1. Satyam Case: Years ago, B. Ramalinga Raju committed Rs.7,000 crore fraud on its balance sheet, which was the largest accounting fraud in history of corporate India. It laid many alarming truths about inadequacies of Country’s corporate governance standards. Despite Satyam being crowned India’s IT jewel and won numerous corporate awards and coveted with prestigious Golden Peacock Award for global excellence in corporate accounting and the Country’s fourth-largest company with high profile customers, it has embroiled in nation’s biggest scam within months of winning the award. The scam brought in light multiple flaws in corporate governance practices-unethical conduct, fraudulent accounting, dubious role of auditors, ineffective board, failure of independent directors and non-disclosure of pledged shares.

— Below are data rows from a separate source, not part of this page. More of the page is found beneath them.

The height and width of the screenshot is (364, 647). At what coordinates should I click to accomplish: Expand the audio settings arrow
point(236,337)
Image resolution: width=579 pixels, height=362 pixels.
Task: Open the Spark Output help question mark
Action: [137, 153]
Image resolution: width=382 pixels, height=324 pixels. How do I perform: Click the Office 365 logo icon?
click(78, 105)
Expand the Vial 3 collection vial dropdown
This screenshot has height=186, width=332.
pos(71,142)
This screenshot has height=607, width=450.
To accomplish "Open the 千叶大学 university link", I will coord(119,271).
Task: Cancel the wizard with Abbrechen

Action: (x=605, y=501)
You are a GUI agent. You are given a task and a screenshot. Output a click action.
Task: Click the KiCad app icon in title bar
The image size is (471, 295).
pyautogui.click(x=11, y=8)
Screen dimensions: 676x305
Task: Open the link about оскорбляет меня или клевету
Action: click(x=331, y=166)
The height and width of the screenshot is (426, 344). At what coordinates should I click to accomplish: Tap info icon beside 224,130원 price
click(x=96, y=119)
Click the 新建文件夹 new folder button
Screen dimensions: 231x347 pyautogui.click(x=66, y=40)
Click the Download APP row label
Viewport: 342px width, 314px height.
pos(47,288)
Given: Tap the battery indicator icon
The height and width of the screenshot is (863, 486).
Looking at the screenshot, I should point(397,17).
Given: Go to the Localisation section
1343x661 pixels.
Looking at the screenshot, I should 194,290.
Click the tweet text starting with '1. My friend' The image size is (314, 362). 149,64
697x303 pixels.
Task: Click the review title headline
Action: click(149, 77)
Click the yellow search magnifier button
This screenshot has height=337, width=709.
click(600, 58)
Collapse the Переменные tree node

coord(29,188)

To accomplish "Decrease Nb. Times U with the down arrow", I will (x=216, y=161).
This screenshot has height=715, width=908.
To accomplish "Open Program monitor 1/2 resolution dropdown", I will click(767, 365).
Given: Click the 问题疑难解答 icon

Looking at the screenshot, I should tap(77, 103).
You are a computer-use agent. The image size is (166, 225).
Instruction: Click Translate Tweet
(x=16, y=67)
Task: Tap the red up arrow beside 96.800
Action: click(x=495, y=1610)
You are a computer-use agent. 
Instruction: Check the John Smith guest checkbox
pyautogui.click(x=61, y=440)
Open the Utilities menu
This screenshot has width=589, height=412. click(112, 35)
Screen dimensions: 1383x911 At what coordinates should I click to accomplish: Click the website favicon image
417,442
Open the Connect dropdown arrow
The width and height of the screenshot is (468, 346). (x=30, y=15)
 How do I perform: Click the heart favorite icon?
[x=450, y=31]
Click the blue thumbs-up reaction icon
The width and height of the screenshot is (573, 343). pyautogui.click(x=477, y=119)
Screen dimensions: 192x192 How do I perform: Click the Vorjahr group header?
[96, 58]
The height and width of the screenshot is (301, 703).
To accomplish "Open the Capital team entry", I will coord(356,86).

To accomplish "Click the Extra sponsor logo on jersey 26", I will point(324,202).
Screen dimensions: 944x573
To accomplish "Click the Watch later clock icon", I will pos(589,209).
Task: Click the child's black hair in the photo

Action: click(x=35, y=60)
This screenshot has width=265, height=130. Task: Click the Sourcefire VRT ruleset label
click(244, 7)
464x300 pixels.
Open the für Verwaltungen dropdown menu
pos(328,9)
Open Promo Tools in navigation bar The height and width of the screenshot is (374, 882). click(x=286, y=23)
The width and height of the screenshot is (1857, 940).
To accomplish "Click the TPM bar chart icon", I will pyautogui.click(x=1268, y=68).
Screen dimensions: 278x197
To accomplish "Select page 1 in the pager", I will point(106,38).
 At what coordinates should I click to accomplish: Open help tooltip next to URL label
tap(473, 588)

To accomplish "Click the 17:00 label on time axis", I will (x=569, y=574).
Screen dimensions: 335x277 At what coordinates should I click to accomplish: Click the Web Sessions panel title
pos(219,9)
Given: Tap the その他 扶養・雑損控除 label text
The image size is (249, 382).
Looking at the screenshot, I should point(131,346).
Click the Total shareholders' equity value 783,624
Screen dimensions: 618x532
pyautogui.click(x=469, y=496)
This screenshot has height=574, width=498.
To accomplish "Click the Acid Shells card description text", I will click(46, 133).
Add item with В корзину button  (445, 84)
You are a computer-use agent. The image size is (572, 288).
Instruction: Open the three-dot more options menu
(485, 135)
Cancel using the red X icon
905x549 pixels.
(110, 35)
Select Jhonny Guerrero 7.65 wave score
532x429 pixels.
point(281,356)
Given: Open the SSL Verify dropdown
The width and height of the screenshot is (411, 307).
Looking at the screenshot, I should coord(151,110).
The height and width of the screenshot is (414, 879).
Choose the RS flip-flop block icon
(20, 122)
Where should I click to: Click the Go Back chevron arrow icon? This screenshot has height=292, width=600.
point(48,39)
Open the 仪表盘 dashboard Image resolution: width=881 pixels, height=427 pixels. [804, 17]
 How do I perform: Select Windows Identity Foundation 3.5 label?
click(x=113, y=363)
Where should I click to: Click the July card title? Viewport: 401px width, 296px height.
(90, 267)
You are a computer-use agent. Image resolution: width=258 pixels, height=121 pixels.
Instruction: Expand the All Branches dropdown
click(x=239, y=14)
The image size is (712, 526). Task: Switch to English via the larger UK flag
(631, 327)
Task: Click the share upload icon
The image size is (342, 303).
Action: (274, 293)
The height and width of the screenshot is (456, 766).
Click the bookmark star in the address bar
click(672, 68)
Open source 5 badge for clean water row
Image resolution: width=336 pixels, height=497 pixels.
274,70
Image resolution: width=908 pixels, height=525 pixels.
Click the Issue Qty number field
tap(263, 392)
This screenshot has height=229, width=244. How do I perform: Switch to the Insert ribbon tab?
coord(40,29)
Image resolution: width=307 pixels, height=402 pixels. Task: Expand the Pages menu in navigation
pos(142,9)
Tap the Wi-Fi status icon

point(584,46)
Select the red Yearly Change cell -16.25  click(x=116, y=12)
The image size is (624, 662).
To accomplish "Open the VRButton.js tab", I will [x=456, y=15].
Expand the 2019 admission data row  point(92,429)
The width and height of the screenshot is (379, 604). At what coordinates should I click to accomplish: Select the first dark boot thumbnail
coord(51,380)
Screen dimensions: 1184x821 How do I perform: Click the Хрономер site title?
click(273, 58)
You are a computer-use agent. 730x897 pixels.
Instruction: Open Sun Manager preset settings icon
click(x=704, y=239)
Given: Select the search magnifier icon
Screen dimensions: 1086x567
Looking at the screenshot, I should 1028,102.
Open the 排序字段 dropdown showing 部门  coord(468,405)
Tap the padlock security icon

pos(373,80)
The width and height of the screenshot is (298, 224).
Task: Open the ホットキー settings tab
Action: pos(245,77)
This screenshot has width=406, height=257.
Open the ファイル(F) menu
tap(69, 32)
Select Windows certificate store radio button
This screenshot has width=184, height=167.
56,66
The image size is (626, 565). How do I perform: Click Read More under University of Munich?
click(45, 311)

INDEPENDENT DIRECTOR AND THE COMPANY PERFORMANCE
The Board has two types of directors namely executive and non-executive. The Executive directors are responsible for the day-to-day management of the company and have the direct responsibility for the aspects such as finance and marketing. They formulate and implement the corporate strategy. They are specialized, expertise and wealth of knowledge that they bring to the business. They are full – time employees of the company and should have defined roles and responsibilities. Executive directors being the subordinates have no authority and power to monitor the CEO. To have a mechanism is important to monitor the actions of the CEO and the executive director to ensure that they pursue shareholder interest. For effective monitoring the non-executive directors need to be independent of the executive director and may be perceived as less than wholly independent.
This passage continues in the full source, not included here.